BIOGRAFIA INDULGENTE
«Il mio romanzo», ci dice la Dawson, «è una versione affettuosa della sua biografia. Io ritraggo la Highsmith negli anni trascorsi in Inghilterra, quando beveva ma non era ancora dipendente dall’alcool, aveva slanci di tenerezza e le sue idee paranoiche non erano state portate all’estremo. Molti biografi sono stati meno indulgenti con lei, scrivendo che ?non era una bella persona?». Di certo, la Highsmith era ossessionata dal crimine tanto che, continua la Dawson, «da quando era bambina aveva pensieri di morte e presto arrivò dire che ?la vita non è degna di essere vissuta se dentro non c’è un omicidio?». Questo non significa che un serial writer di gialli poi diventi necessariamente un serial killer, ma che possa avere più di altri pulsioni suicide. Come dimostra un altro celebre scrittore di thriller, come Raymond Chandler, anche lui bevitore incallito che, prima di arrivare al successo, in un colpo solo perse il lavoro, rischiò di farsi lasciare dalla moglie cominciando a frequentare avvenenti segretarie e per poco non morì, sprofondando in una depressione che lo condusse vicino al suicidio. Altre volte le sbornie furono dettate dal troppo successo, come si può dire del ?papà? di James Bond, Ian Fleming che, per identificarsi sempre più nel suo personaggio, prese ad abusare di whisky, a fumare in maniera ossessiva (fumava solo sigarette preparate appositamente per lui) e ad abbuffarsi di cibo. Di lui si raccontavano prodezze come l’aver mangiato 70 baguette e 6 chili di formaggio in una volta sola? Ma, oltre che ingordi di cibo e alcool, alcuni giallisti furono ingordi di sesso, come Georges Simenon, di cui si disse che collezionò più donne che pagine scritte, e non dovevano essere poche visto che produsse almeno 10mila pagine; uno che amava in maniera bulimica così come pubblicava, che si faceva pagare per scrivere e che pagava per amare (spesso i suoi amori furono mercenari).
ESOTERISMO
Alle soddisfazioni carnali altri preferivano proiezioni spirituali, attraverso forme di esoterismo. Padre indiscusso in tal senso è Arthur Conan Doyle, il creatore di Sherlock Holmes, che si abbandonava a sedute spiritiche, convinto di poter invocare anime di scrittori defunti o di poter trarre motivi di ispirazione. «Se sei uno scrittore di gialli», avverte la Dawson, «inevitabilmente frequenti mondi estremi, territori di confine che hanno a che fare con l’inconscio e il soprannaturale». Per evadere da questo mondo abusò di una sostanza molto meno sacra Edgar Allan Poe, che non fece di Dio l’oppio dello scrittore, ma fece dell’oppio il suo dio personale, tanto da consacrargli la vita. A fronte di questi viziosi, geniali e dannati giallisti, la scrittrice per eccellenza del genere, Agatha Christie, appare quasi come un’educanda, una noiosa signora borghese, tutta tè e biscottini, che non aveva nulla del fascino maledetto di chi scrive di crimine.

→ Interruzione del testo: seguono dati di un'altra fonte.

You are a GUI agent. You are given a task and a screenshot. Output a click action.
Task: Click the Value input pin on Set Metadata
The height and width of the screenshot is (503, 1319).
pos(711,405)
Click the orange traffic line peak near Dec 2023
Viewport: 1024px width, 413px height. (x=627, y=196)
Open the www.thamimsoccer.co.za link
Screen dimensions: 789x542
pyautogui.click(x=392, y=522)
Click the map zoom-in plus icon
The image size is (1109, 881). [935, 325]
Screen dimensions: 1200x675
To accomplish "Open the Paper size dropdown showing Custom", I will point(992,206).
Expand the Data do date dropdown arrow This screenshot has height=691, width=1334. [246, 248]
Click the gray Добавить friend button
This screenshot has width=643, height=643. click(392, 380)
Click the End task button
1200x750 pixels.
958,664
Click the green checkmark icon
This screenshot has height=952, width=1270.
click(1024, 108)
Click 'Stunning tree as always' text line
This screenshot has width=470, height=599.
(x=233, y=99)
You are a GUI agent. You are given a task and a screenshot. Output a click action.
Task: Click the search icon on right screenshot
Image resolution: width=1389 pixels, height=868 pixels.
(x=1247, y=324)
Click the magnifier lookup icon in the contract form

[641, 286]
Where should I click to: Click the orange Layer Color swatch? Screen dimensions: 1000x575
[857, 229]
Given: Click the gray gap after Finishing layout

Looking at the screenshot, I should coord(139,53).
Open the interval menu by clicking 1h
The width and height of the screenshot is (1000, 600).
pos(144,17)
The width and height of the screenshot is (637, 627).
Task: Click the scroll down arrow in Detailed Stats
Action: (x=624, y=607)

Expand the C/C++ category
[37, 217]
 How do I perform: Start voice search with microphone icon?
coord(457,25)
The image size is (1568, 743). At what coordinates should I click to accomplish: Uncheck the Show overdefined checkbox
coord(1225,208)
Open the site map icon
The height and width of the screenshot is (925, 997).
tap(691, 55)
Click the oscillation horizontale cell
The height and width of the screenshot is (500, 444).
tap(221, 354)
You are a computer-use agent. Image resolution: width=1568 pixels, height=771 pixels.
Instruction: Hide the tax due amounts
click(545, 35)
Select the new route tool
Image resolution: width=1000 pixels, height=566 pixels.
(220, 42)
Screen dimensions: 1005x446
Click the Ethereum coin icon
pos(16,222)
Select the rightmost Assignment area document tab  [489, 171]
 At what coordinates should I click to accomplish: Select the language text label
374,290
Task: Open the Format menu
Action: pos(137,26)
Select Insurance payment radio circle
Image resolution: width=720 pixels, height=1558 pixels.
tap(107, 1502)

La Dawson la definisce «una leziosa signora da salotto» convinta che «l’omicidio fosse qualcosa di freddo e calcolato». «Ma un assassinio», continua lei, «non ha nulla di razionale. È un impulso che diventa ossessione e quindi azione violenta. E, a differenza di quanto pensava la Christie, quasi mai alla fine i buoni vincono e i cattivi finiscono in prigione». Perché il mondo è ingiusto. E anche gli scrittori di gialli non sono gente tanto perbene.